*** SOURCE DOCUMENT ***

TITLE: Photo-control of endogenous ion channels and neurotransmitter receptors in the CNS
AUTHOR: Richard Kramer, Ph.D., University of California, Berkeley
TIME: 12:00:00 PM DATE: Monday, June 15, 2015
PLACE: Porter Neuroscience Research Center
Live NIH Videocast (archived after seminar)
Remote control of neural activity with “light-activated” ion channels
To overcome the loss of retinal photoreceptors in diseases such as retinitis pigmentosa and macular degeneration, scientists are attempting to develop electrical prosthetic devices, in which an implantable array of electrodes is used to stimulate remaining healthy neurons downstream in the visual pathway. We are taking a different approach, which involves direct optical regulation of the electrical activity of neurons without using invasive implantable devices. We have engineered the first ion channel that is directly activated with light. This channels consists of a genetically engineered ion channel protein that is covalently attached to a specially designed light-sensitive molecule, which includes a blocker of the channel’s pore. Photoisomerization of the light-sensitive molecule extends or retracts the blocker, opening or closing the flow of ions through the pore. Different wavelengths of light switch the molecule back and forth between blocking and unblocking states, so both channel opening and closing are controllable with light. Expression of these channels in neurons allows their electrical activity to be regulated with flashes of light. Hence illumination with 390 nm light silences action potentials and 500 nm light restores activity. Introduction of light-activated channels into retinal ganglion cell may provide a non-invasive means for rapid, reversible, and spatially accurate manipulation of neural activity, perhaps restoring visual sensitivity to individuals lacking functioning rods and cones.

*** End of SOURCE DOCUMENT ***
*** DATASET EXTRACT ***

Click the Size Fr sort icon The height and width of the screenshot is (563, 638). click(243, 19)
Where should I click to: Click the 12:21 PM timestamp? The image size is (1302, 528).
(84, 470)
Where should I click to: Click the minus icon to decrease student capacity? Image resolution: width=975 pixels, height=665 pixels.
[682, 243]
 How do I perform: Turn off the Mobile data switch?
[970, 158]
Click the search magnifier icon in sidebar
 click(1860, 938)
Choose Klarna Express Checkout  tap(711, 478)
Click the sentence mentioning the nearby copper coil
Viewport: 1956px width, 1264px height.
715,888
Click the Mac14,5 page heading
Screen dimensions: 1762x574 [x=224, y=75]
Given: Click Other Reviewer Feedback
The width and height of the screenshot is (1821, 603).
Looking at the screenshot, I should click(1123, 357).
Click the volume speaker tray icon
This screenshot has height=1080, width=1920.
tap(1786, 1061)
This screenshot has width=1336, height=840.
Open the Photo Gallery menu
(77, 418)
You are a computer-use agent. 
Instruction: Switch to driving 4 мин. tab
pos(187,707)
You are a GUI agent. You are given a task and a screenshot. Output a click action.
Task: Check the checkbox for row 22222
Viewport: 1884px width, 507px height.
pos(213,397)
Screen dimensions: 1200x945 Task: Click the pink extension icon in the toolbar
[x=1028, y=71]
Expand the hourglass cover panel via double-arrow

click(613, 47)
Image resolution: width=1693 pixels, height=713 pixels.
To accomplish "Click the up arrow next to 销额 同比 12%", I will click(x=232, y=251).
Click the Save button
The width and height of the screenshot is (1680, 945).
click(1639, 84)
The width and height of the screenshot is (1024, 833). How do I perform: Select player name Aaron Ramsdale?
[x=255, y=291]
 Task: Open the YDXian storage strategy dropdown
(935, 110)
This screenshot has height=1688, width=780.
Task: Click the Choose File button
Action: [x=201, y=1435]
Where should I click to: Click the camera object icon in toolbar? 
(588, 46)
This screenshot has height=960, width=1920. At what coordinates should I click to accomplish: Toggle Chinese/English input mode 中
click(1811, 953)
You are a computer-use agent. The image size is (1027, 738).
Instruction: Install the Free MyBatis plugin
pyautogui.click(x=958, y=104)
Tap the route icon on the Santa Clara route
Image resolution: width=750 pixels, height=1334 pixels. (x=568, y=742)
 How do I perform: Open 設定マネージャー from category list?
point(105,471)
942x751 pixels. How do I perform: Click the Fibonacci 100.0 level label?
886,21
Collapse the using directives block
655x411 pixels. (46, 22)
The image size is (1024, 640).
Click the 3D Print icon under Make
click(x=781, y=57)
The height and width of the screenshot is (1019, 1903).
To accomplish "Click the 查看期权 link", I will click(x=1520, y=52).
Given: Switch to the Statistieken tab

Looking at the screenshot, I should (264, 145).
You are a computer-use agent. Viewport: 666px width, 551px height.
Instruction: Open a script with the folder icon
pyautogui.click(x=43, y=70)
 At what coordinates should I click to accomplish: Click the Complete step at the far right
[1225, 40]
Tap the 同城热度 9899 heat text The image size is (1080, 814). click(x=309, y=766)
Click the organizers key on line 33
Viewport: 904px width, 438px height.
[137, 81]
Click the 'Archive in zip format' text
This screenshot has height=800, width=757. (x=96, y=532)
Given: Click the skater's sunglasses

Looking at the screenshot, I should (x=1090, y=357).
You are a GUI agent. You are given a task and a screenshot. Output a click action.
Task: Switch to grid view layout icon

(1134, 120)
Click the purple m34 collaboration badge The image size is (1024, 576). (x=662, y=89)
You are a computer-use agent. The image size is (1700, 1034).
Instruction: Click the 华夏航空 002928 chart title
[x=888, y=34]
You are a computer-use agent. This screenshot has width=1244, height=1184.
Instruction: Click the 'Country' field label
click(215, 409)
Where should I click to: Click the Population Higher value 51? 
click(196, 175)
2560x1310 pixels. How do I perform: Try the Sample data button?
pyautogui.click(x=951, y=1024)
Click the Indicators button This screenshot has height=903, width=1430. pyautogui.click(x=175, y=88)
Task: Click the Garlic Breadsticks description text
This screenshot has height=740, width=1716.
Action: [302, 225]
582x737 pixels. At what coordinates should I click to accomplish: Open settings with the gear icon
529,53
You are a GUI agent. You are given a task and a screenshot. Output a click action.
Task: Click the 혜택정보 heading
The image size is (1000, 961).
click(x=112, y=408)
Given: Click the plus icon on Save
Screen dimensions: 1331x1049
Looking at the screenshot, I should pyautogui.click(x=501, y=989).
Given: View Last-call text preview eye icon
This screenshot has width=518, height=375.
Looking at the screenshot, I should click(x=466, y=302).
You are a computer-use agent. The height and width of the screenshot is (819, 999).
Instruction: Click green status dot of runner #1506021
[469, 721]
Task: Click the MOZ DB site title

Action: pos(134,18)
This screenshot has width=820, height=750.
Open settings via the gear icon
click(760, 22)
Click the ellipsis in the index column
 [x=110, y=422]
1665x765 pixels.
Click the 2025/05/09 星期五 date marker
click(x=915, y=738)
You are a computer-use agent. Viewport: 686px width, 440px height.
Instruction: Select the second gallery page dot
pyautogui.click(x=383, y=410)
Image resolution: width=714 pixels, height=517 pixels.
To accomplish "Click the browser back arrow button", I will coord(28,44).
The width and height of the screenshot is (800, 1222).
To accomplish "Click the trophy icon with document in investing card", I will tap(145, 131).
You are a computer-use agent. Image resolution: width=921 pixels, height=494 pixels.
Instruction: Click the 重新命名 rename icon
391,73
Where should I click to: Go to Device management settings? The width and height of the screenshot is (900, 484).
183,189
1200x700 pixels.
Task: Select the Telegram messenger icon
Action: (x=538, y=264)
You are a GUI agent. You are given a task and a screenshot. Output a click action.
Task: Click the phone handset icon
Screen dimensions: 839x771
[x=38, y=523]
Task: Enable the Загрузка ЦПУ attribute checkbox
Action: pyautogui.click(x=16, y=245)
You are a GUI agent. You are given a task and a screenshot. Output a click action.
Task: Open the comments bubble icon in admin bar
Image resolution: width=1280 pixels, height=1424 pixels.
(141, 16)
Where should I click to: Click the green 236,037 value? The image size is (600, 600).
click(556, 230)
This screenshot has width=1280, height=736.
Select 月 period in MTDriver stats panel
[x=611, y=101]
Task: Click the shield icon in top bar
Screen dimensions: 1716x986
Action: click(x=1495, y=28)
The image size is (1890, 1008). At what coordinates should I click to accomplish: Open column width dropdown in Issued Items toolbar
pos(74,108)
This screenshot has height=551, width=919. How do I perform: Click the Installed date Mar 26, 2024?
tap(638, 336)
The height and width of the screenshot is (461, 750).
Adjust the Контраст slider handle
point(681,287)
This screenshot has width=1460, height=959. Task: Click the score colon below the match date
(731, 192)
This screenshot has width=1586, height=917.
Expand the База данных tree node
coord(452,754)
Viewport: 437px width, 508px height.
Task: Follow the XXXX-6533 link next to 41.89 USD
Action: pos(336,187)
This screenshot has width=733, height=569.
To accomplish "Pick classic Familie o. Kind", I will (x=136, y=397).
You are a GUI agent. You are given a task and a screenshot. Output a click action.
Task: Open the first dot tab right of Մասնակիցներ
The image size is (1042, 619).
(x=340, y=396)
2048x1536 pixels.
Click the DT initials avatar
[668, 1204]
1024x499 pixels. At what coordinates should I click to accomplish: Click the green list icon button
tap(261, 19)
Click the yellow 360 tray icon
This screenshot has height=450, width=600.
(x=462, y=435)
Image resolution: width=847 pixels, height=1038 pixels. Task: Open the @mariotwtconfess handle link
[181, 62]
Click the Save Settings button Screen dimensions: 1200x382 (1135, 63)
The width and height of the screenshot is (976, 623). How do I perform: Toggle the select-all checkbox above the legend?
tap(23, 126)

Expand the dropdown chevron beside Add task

*** End of DATASET EXTRACT ***

THE PROBLEM — Proceed with the seminar abstract on light-activated ion channels, continuing it from the point at which it ends. The entries are separate material and have no connection to the seminar abstract on light-activated ion channels.

RESULT OF THIS TASK —
Associate Professor of Neurobiology
Director, Kramer Lab
Kramer uses a combination of optical, electrophysiological, and molecular methods to study ion channels, the proteins that generate electrical signals, and synaptic transmission, the process that allows a neuron to communicate chemically with other cells. Many of our most recent studies utilize novel chemical reagents, designed to manipulate or monitor the function of ion channels and synapses. Current Project: Optical studies of synaptic transmission in the retina.
Phone: (510) 643-2406
Address: University of California
Department of Molecular and Cell Biology
121 Life Sciences Addition
Berkeley, CA 94720-3200
Measuring and controlling neural activity in the retina
Neurons in the retina communicate using electrical and chemical signals. We use a combination of optical, electrophysiological, and molecular methods to study ion channels, the proteins that generate electrical signals, and synaptic transmission, the process that allows a neuron to communicate chemically with other cells. Many of our most recent studies utilize novel chemical reagents, designed to manipulate or monitor the function of ion channels and synapses.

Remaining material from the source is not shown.